In Italia 607 morti sul lavoro nei primi 7 mesi 2025. Sicilia tra le più colpite con 36 vittime. L’allarme e le proposte di Assoesercenti Catania

Ogni tre ore, in Italia, un lavoratore perde la vita. Nei primi sette mesi del 2025 si contano 607 vittime, il 5,2% in più rispetto allo stesso periodo del 2024. A fotografare l’emergenza sono i dati INAIL elaborati dal centro studi di Assoesercenti, che lanciano l’allarme soprattutto per la Sicilia. La regione registra 36 decessi e si conferma tra le aree più colpite, insieme a Campania, Puglia, Basilicata, Umbria e Trentino Alto Adige. Con un’incidenza superiore al 125% della media nazionale, la Sicilia entra nella “zona rossa” della sicurezza sul lavoro. A livello assoluto, la Lombardia guida la classifica con 64 morti, seguita da Campania (44), Veneto (43), Sicilia (36), Piemonte (33) e Puglia (30).
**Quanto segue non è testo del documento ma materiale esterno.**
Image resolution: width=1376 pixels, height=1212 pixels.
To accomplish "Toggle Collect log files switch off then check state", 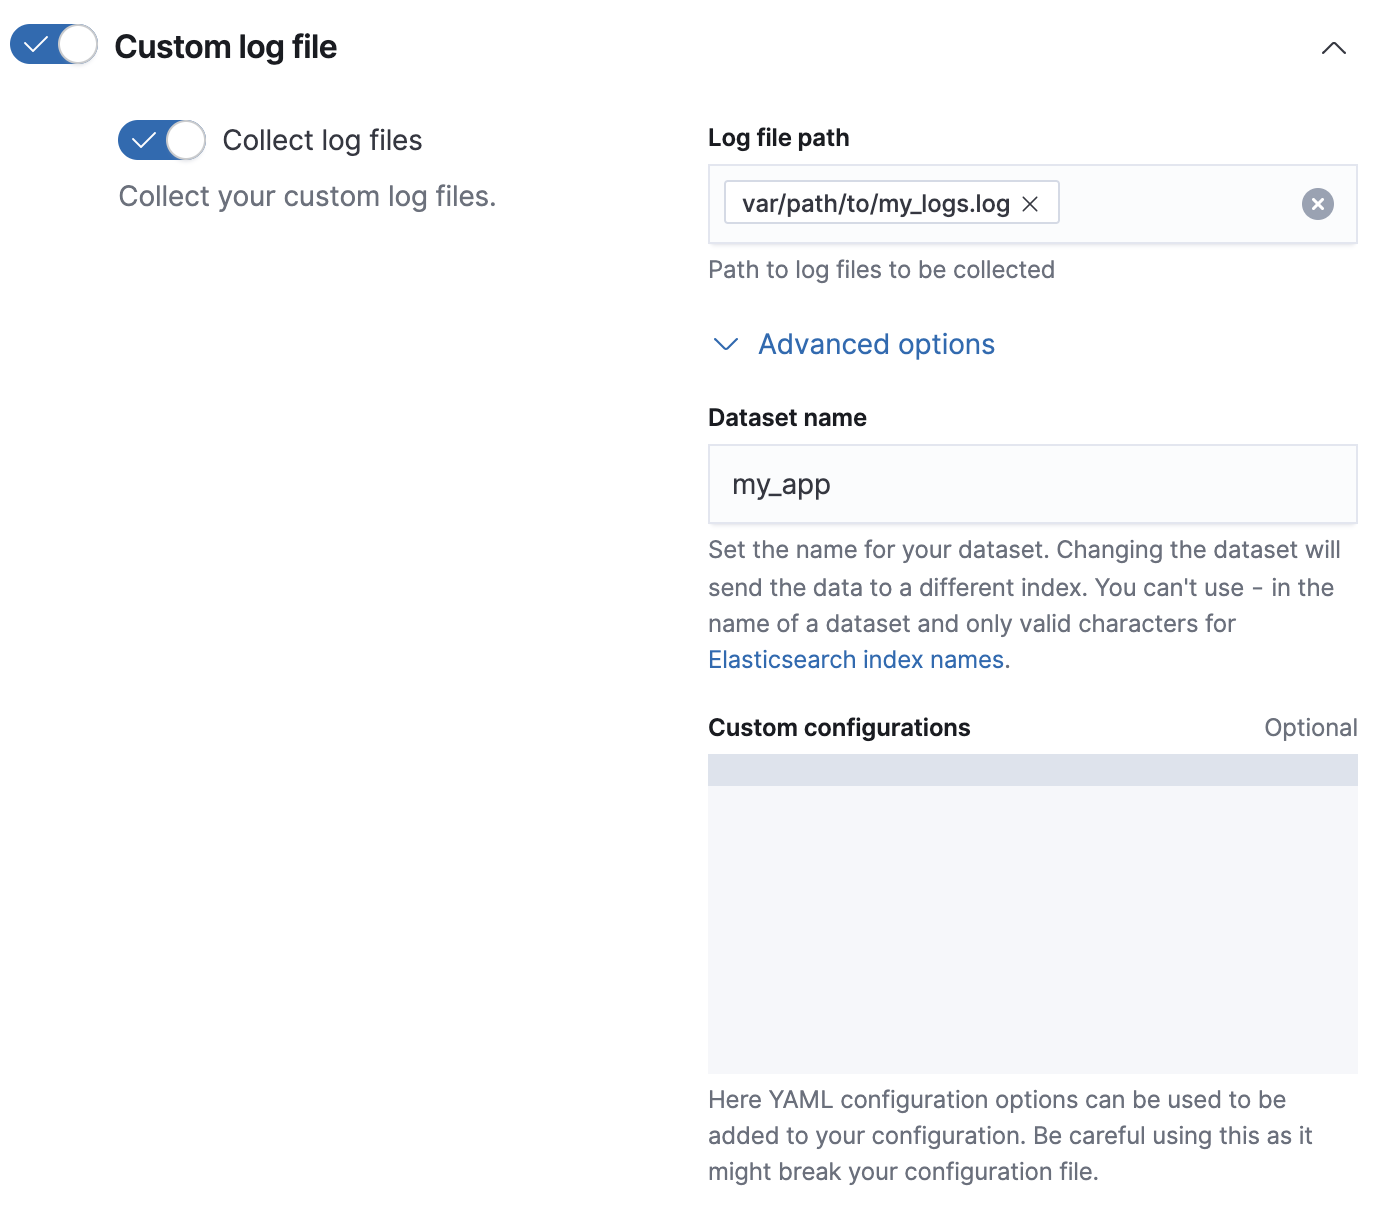I will (x=160, y=140).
Il quadro resta drammatico: 437 persone sono morte in occasione di lavoro (–0,7% rispetto al 2024), mentre crescono le vittime in itinere, arrivate a 170 (+24,1%). I settori più colpiti sono costruzioni (67 decessi), manifatturiero (59), trasporti e magazzinaggio (57) e commercio (42). Le fasce d’età più esposte restano gli over 65, con 61,4 morti per milione di occupati. In crescita anche le vittime donne, 54 (+14,9%), e i lavoratori stranieri, 131, con un’incidenza più che doppia rispetto agli italiani (37 contro 16,1).
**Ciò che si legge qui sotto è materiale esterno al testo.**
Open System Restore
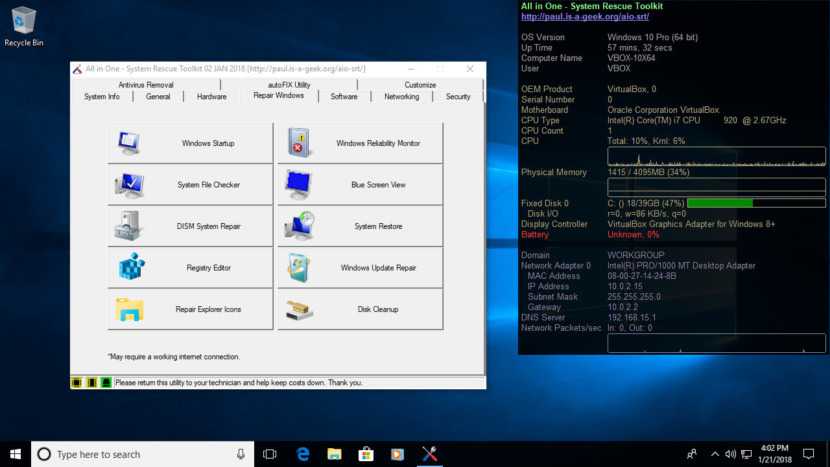Screen dimensions: 830x467 360,226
In controtendenza le denunce di infortunio, in calo da 350.823 (2024) a 349.444 (2025, –0,4%). Ma in Sicilia, sottolinea Assoesercenti, il peso dei 36 decessi rende marginale ogni dato positivo.

«La Sicilia con i suoi 36 morti sul lavoro in soli sette mesi si colloca tristemente nella zona rossa nazionale – dichiara il presidente di Assoesercenti, Salvo Politino –. È un dato che non possiamo considerare una semplice statistica: dietro ogni numero ci sono famiglie e comunità spezzate. Non possiamo più assistere in silenzio: serve un impegno straordinario e condiviso». L’associazione propone un pacchetto di misure: incentivi fiscali per le imprese che investono in sicurezza, formazione obbligatoria continua finanziata anche con fondi europei, campagne permanenti di sensibilizzazione, tutele rafforzate per i lavoratori stranieri e l’istituzione di un Osservatorio siciliano permanente.
«La sicurezza sul lavoro non può essere un optional – conclude Politino –. Chiediamo alle istituzioni di aprire subito un tavolo con le parti sociali per costruire un patto per la vita. La Sicilia deve uscire dalla zona rossa: non possiamo più permettere che il lavoro diventi motivo di morte».